Precedenti e contesto normativo
Il furto di orologi di lusso è un reato grave. Le pene previste dal codice penale italiano sono severe. A seconda delle circostanze, può essere considerato furto aggravato. Le aggravanti possono includere l'uso di violenza o minaccia, il concorso di persone, o l'aver agito in luoghi pubblici o aperti al pubblico. Nel caso specifico, la rapina è avvenuta in pieno giorno, in una zona centrale e affollata. Questo potrebbe comportare pene più severe. La presenza di precedenti penali per entrambi gli arrestati, soprattutto per reati simili, è un fattore che il giudice terrà in considerazione. Ilian O., in particolare, aveva già commesso un furto di un orologio di lusso di valore elevato. La sua recidiva è un elemento che aggrava la sua posizione. Le indagini hanno anche messo in luce un modus operandi ben definito. La scelta di zone specifiche, la rapidità nell'esecuzione del colpo e la fuga immediata. L'uso di elementi distintivi, come le scarpe Balenciaga, può sembrare un errore banale. Ma in un contesto investigativo moderno, diventa una traccia preziosa. Le forze dell'ordine sono sempre più attrezzate per analizzare dati provenienti da diverse fonti. Dalle telecamere di sicurezza alle reti sociali. La collaborazione tra diverse forze di polizia, come i Carabinieri e la Polizia di Stato, è fondamentale per contrastare questi fenomeni. L'articolo menziona anche altri episodi di cronaca milanese, come furti e spaccio.
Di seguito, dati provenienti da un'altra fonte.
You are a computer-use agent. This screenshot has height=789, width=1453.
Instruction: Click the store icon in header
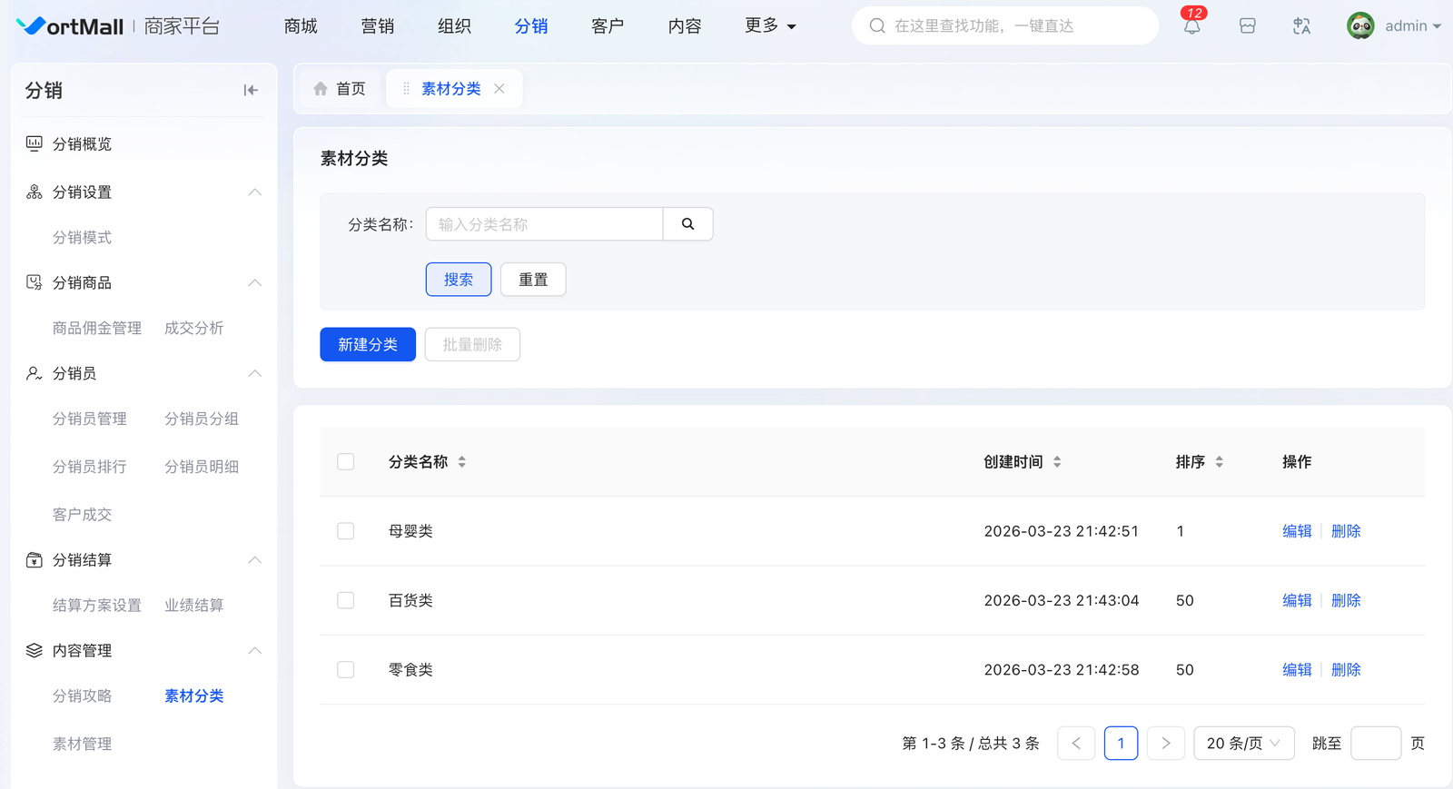click(1247, 26)
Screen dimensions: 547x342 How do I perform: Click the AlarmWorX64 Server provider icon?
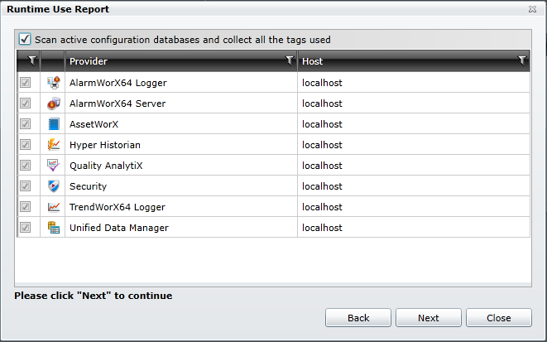coord(53,104)
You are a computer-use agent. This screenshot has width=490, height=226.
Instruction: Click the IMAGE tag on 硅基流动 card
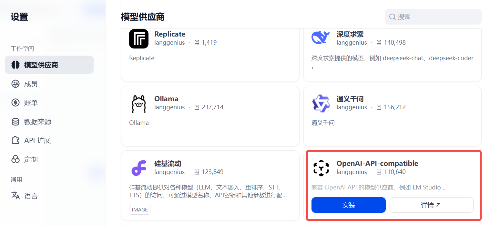140,210
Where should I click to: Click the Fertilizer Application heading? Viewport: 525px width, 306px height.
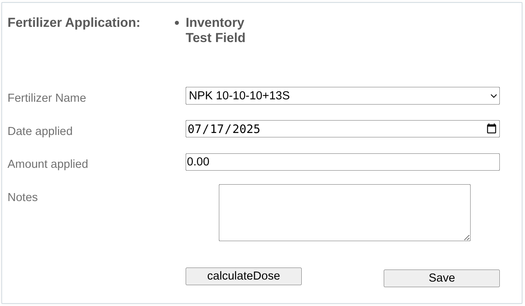pyautogui.click(x=74, y=23)
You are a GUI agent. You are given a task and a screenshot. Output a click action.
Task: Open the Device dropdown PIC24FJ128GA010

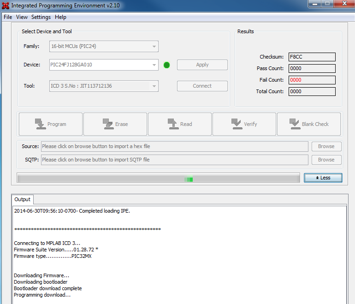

Questo indica una problematica più ampia di sicurezza urbana. Le autorità sono costantemente impegnate nel monitorare e intervenire su queste criticità. La vicenda degli arresti per la rapina da 100mila euro è un esempio concreto dell'efficacia delle indagini moderne. Esse combinano tecnologia, intelligenza investigativa e analisi dei dati per garantire la sicurezza dei cittadini e dei visitatori di Milano.